There were several times where cleaning up the mess that death wrought on a body, helped immensely. Blood washed away, mess washed away and suddenly the answer became clear in cuts and bruises, in injuries he had not yet noted or noticed. Sometimes a heavy layer of some indiscernible covering would melt away, and there would be the clue that solved it all for him, showing in an impression, an indentation, unspoken words that better explained it all compared to how he had been considering it beforehand.


At the end of his working day Sid would go home, he would shed the guise of a knowledgeable Medical Examiner and hang it up inside his chest, slipping out onto the street as a normal man. No matter what mess he cleaned up though, the stench of death, the iron like odor that lay beneath his deodorant or cologne stayed in his nostrils until well after he left the building. While he was more careful not to smell like the harbinger of bad news than he had been in his earlier years, some people with an exceedingly prevalent sense of smell could still detect it, and they looked at him, eyes all swivelling inquiry. Some dogs could smell it, and sometimes they whined at him, nervous and incapable of hiding their wondering about the tale male thing that smelled like, the end.

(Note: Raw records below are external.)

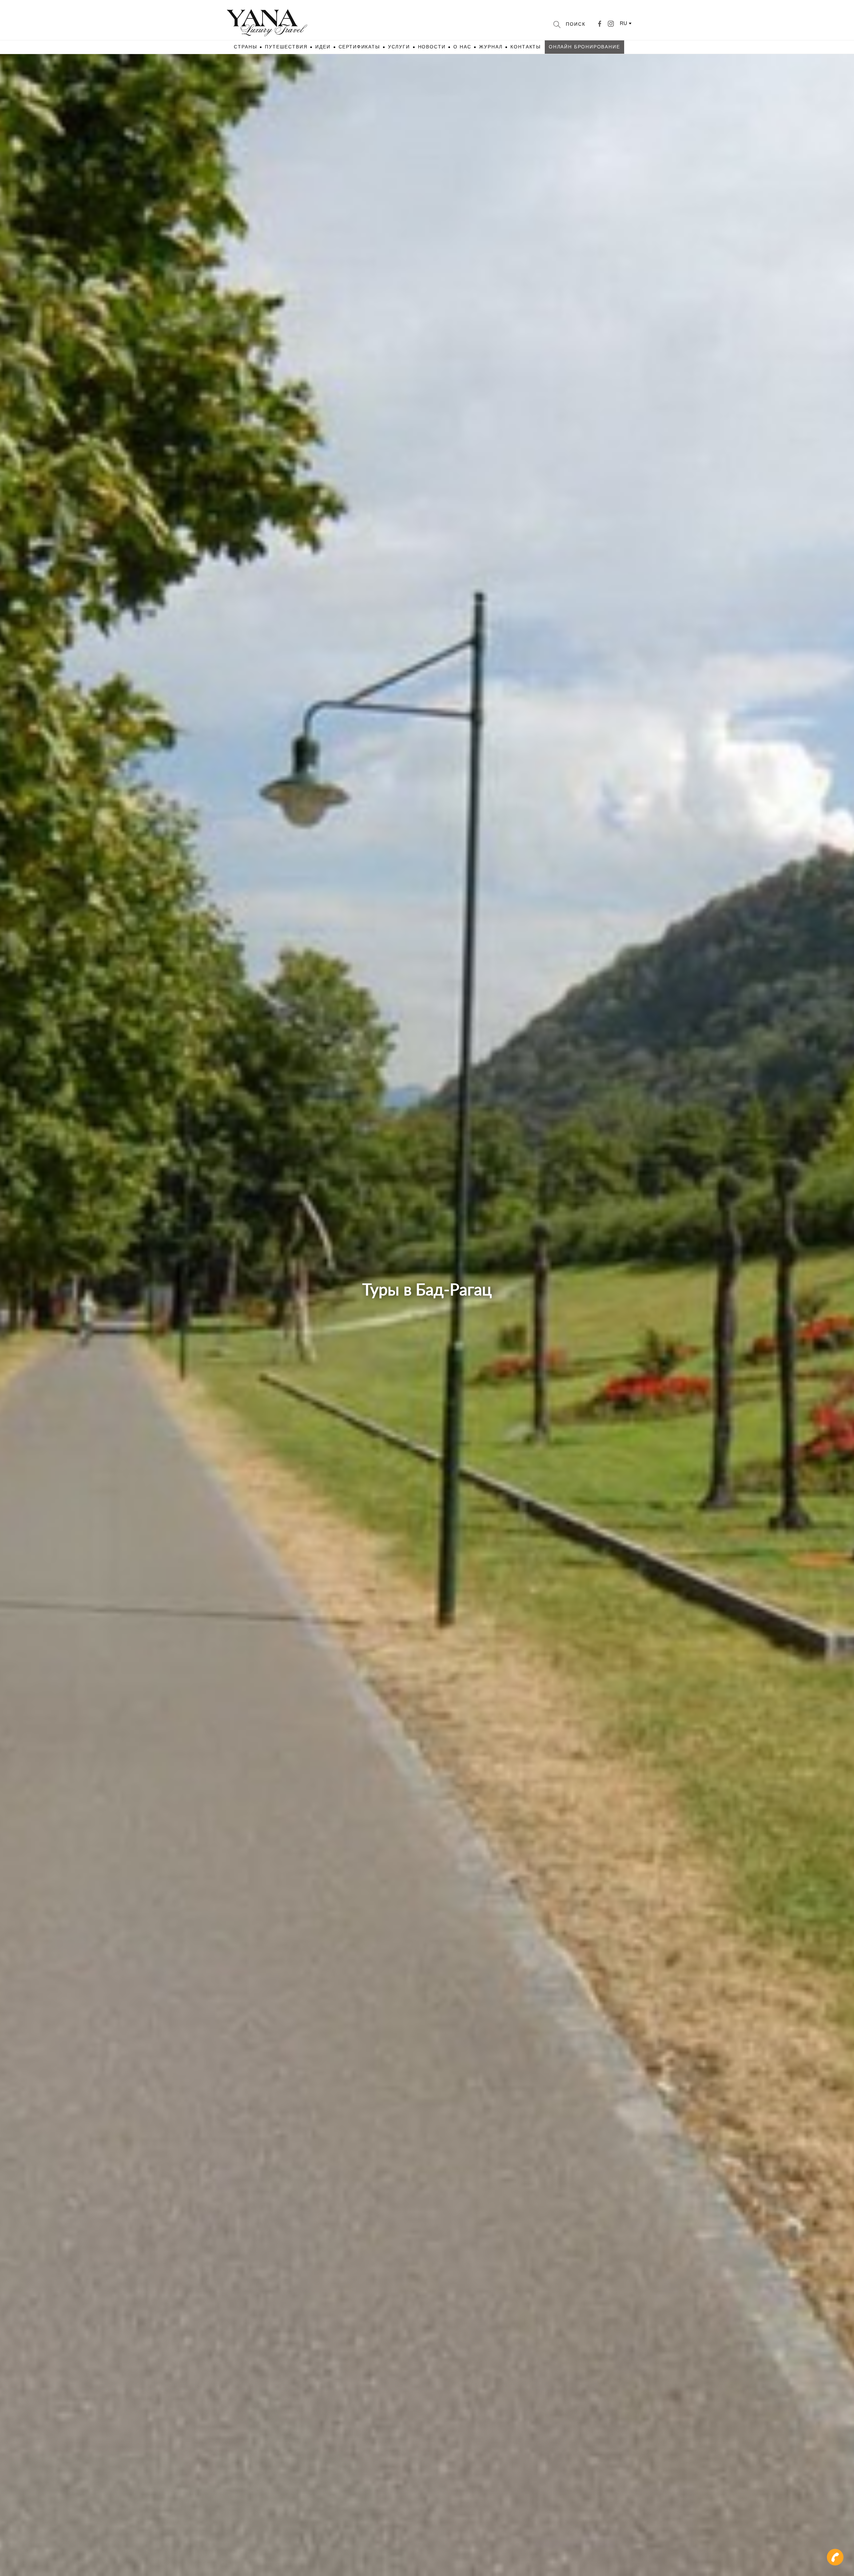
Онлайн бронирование (584, 46)
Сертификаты (359, 46)
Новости (432, 46)
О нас (462, 46)
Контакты (525, 46)
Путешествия (286, 46)
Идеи (322, 46)
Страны (245, 46)
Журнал (490, 46)
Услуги (399, 46)
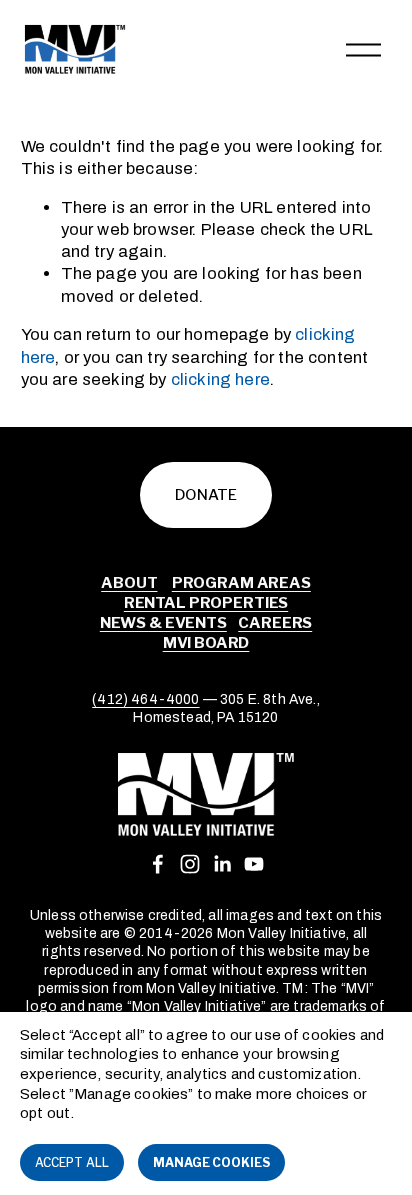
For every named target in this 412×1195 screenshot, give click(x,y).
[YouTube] (254, 864)
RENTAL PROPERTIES (206, 603)
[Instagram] (190, 864)
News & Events (163, 623)
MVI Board (206, 643)
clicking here (220, 379)
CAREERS (275, 623)
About (129, 583)
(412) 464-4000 (145, 699)
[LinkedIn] (222, 864)
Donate (206, 495)
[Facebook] (158, 864)
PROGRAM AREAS (241, 583)
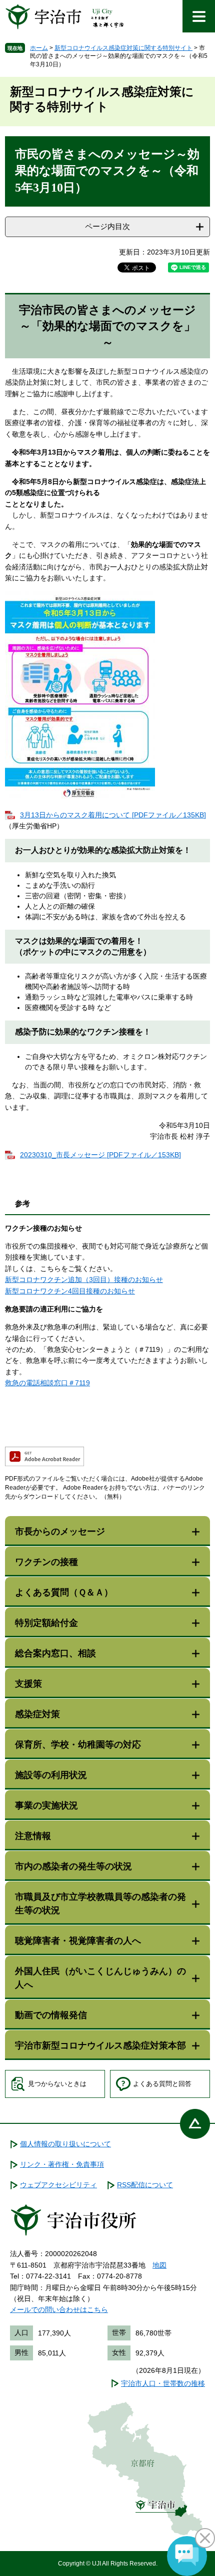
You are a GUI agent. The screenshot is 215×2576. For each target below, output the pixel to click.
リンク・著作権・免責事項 (62, 2164)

No matter what good cleaning a body did, the smell of death stuck to him for a while after leaving all that behind. During the course of one day, working as closely with murder and depravation as he did, it seeped into his clothing, and if he wasn’t careful, it invaded his mind also. While he didn’t notice it much anymore, he was sometimes sure that it stuck in his hair like wispy spider webs. The thought kept nudging at him because captive audience lovers would sometimes look at him, they would stop in the middle of their meeting and look at his face, his hair, his expression, staring as if he was somehow, suddenly, tainted.

It had taken Sid some time, however, to realise that what they were looking at, what they were sensing, was not his smell, was not any lingering remainder of his current work and profession. The physicality of it all, the smell, or whatever remained on him that made him seem the Medical Examiner still, well that could be washed away with soap, shampoo, conditioner, and a good hot shower. The memory of it could not be erased, because being an examiner of the dead was who he was, but the smell could be lessened, it could be wiped away with a cloth. No, what his captive audience lovers looked at, what they sometimes spotted, although he was getting better at hiding it, was his own mess, left still partially messy. Death had tainted him in an area outside of work, and because it was not a smell or a stain, because it was an actual mental and personal matter, it could not be scrubbed away, it could not be cleaned up, it could just be dealt with.

Unlike the smell of death, unlike all the mess he could clean up, all the good he could do for someone who could no longer speak, there was no erasing or solving his own distraction, his personal tragedy. Sid Hammerback could clean up all the dead people that came to him over the rest of his career, he could go home each day or night and wash off their collective smells, all the evidence they had left behind on him, but being a widower, being a parent left childless, that would always remain. He could never scrub that off, not ever, no matter how hard he tried, no matter how much he didn’t want to.